Even in a sterile quarantine bay, the world's first space clown couldn't resist the urge to perform.
Two days before he is to blast off for the International Space Station, Cirque du Soleil founder Guy Laliberte on Monday cracked jokes, donned his trademark red nose and flashed with enthusiasm over the venture that he wants to be both entertaining and educational.
"In my life I have been doing a lot of fun, crazy and adventurous things, but this is totally the biggest adventure I have ever embarked on," the Canadian told The Associated Press by telephone from behind the glass wall protecting him and two other astronauts from contamination at Russia's Baiknour Cosmodrome.
"Like many kids, I grew up in the generation of space exploration. But I remember that back then, what overcame me was not the desire to travel in space, but the belief that fairy tales were possible, and that kind of shaped my way of seeing life," he said.
Other space tourists have used their time at the pace station to conduct scientific experiments, but Laliberte has different aims for his 12 days aboard the orbiting lab.
"I am not a scientist, I'm not a doctor, I'm not an engineer," he said. "I'm an organizer, a showman, and a creator — I have an entertaining personality, so that is really what I am bringing here."
Laliberte has promised to bring each crew member of the space station their own clown nose to wear, but plans to take two along for himself: one red, one yellow — "the yellow one I will wear when I am a little grumpy, and the red one I will wear when I am happy and joyful."
The voyage to the space station begins Wednesday, when Laliberte blasts off for the two-day trip aboard a Soyuz space capsule with astronauts Maxim Surayev of Russia and American Jeffrey Williams from the Kazakh steppes. The rocket and capsule were hoisted onto the launch pad Monday — the same launch pad from which Yuri Gagarin left in 1961 on the first human trip into orbit.
Laliberte, 50, started as a street performer and rose to an estimated net worth of $2.5 billion after founding the innovative and globally popular Cirque du Soleil. The trip to the station is costing him $35 million.
He sees the expenditure in part as effective marketing opportunity.
"I am the type of person who is always trying to maximize an investment, and this is the 25th anniversary of Cirque du Soleil, which will be a celebration for us," he said.

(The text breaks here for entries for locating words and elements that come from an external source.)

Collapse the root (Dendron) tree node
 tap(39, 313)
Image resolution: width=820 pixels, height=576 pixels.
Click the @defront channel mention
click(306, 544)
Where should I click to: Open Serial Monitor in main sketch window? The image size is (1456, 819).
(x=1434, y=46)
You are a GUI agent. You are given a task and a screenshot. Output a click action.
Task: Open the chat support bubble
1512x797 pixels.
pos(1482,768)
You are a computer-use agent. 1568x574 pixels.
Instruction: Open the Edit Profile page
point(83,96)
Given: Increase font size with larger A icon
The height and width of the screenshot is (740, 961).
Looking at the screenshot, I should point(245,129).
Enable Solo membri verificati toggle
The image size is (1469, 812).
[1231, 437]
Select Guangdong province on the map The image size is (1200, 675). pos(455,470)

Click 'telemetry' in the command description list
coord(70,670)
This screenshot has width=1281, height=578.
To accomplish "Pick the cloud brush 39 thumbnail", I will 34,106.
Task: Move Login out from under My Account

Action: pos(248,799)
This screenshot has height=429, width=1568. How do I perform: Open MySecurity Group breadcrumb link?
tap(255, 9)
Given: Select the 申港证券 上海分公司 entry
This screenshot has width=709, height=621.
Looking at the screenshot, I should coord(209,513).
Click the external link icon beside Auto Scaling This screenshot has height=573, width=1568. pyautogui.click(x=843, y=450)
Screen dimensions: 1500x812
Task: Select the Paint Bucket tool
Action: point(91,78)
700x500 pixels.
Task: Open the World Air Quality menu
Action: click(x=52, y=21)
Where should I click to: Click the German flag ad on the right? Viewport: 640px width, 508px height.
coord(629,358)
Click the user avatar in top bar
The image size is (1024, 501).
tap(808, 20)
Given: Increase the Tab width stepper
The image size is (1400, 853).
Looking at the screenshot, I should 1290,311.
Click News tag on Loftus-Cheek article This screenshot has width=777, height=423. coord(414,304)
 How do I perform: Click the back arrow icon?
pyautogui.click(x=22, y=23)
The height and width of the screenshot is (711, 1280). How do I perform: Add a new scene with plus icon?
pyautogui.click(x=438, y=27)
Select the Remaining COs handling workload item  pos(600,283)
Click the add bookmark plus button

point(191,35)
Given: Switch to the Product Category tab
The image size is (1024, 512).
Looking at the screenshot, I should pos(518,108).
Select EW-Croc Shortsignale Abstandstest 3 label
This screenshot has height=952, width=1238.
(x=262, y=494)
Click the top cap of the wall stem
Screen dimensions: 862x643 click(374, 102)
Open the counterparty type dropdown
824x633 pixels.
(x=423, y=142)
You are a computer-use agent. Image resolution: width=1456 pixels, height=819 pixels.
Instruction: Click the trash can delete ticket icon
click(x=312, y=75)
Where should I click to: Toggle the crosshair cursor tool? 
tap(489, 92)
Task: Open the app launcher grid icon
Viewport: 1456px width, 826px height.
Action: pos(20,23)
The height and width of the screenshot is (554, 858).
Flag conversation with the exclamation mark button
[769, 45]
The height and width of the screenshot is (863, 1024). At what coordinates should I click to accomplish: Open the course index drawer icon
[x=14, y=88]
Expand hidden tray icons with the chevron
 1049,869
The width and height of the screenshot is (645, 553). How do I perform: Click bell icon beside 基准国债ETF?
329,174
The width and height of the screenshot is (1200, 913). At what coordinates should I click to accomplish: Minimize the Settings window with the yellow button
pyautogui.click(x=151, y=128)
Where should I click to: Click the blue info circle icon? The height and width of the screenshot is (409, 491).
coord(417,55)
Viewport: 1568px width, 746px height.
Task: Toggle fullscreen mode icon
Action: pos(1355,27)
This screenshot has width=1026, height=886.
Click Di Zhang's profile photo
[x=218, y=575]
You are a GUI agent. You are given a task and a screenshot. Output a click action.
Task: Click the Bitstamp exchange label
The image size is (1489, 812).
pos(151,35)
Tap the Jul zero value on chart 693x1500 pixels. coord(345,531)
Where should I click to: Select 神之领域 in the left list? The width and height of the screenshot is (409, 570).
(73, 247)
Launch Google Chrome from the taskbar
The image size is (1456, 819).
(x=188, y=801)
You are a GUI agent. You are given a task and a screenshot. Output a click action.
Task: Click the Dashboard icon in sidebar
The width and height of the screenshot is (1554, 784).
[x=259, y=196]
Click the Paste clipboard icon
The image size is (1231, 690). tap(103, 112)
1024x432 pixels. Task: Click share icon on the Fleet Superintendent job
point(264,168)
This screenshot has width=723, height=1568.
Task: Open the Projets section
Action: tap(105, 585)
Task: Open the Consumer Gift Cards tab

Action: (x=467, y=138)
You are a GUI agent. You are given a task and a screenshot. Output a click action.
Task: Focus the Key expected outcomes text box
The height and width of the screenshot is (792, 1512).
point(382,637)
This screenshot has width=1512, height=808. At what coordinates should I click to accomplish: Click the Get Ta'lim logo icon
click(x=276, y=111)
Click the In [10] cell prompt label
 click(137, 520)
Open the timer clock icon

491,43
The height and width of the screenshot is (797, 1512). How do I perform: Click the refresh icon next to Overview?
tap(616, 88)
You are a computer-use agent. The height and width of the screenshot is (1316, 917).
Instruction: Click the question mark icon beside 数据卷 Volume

But along with that, Laliberte also aims to use the trip to promote awareness of world water supply problems.
On Oct. 9, he will lead a "poetical social" performance from aboard the station for the One Drop Foundation, an organization he set up in 2007.
"I start with the simple idea of reading a poem, which will involve characters like the sun, the moon and a drop of water," he explains. "Those characters will then engage in a discussion, which will take the form of a little poetic story that we will read to the population of earth."
Activists and celebrities, including former U.S. Vice President Al Gore and Colombian pop star Shakira, are to contribute to the performance from 14 cities worldwide, and all of it is to be shown on the foundation's Web site.